Your Profit Formula

Pricing and perceived value versus manufacturing costs can help determine if you make money

As a general rule, a product needs to be manufactured for 25 percent of its expected price to consumers to make money.

BY DON DEBELAK

A key evaluation step—one overlooked surprisingly often by inventors—is to answer the question: “Can the product make money?”

Pricing and perceived value versus manufacturing costs is a key issue.

Inventors often have at least some idea of what customers will pay for a product, based upon what competitive products cost. But they typically don’t know how to estimate manufacturing costs.

Manufacturing cost formula
As a general rule, a product needs to be manufactured for 25 percent of its expected price to consumers to make money. This is due to distribution and selling costs. That means that your manufacturing costs must be less than 50 cents if your product’s retail price is $2.

What makes this process difficult is that the 50-cent cost is for large-scale production.

Because inventors are always starting small—sometimes,
they only have a prototype—their costs will be high or even very high because they don’t have the volume to generate a lower price and their costs will almost never meet the 25 percent threshold.

Inventors should have a variety of ways to estimate what a full-volume cost will be. Because a product cost includes both manufacturing costs and packaging costs, you need to estimate both.

Steps and considerations

The easiest way to estimate costs is to find products with very
similar construction and packaging to yours.
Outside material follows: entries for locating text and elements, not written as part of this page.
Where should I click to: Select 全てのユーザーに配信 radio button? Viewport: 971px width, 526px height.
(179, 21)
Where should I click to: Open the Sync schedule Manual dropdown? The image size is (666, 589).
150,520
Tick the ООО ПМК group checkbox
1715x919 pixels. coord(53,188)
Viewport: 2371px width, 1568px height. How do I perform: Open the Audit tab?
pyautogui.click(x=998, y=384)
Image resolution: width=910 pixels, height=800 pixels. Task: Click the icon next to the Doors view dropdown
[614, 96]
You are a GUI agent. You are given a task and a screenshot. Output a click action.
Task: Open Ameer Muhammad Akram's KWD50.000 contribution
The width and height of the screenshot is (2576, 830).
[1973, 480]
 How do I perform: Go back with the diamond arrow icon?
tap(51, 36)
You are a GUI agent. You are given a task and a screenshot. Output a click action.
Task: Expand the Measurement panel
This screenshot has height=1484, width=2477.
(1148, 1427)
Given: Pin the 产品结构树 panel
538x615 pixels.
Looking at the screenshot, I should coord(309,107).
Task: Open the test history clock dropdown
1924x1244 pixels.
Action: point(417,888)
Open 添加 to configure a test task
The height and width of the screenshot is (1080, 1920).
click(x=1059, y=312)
You might have to use two different products or even in different industries—one for construction and one for packaging. 

So if your product is made of high-impact plastic and holds garden tools and is 24 inches high by 24 inches wide by 18 inches deep with 12 slots for garden tools, you would look for another product made of high-impact plastic parts with similar complexity. 

Then get costs on that product, as well as yours, for small-volume production. You can use the percentage difference in those prices to determine your expected costs.

Other considerations:

Establish your product’s cost in large runs. Use the retail price of the product and multiply it by 25 percent (0.25). That price should be close to the manufacturing price, because most products in retail sell for four to six times their manufacturing cost.

Your price will not be the same as the comparable product. Get quotes from manufacturers for both your product and for the comparable product.

Figure out how the comparable product is made. If you
don’t know, you can contact SCORE, which will meet with you at no cost. You can find the closest SCORE office at score.org. 

Once you know the process your product will follow, you need to locate manufacturers that can bid on producing 1,000 and 5,000 units. You can find these manufacturers by asking industry contacts; checking the Yellow Pages or in a business-to-business phone book; looking in industrial directories, available in larger libraries; or the Thomas Register of American Manufacturers (thomasnet.com), which has a fairly complete list of manufacturers listed by categories and state. 

When you have a quote for both your product and the comparable product, you can see what the difference is.

 Let’s say the quote for your product is 25 percent higher than the comparable product. Then your product’s cost for high-volume production will be the cost of the comparable product you obtained earlier, multiplied by 1.25, or 125 percent.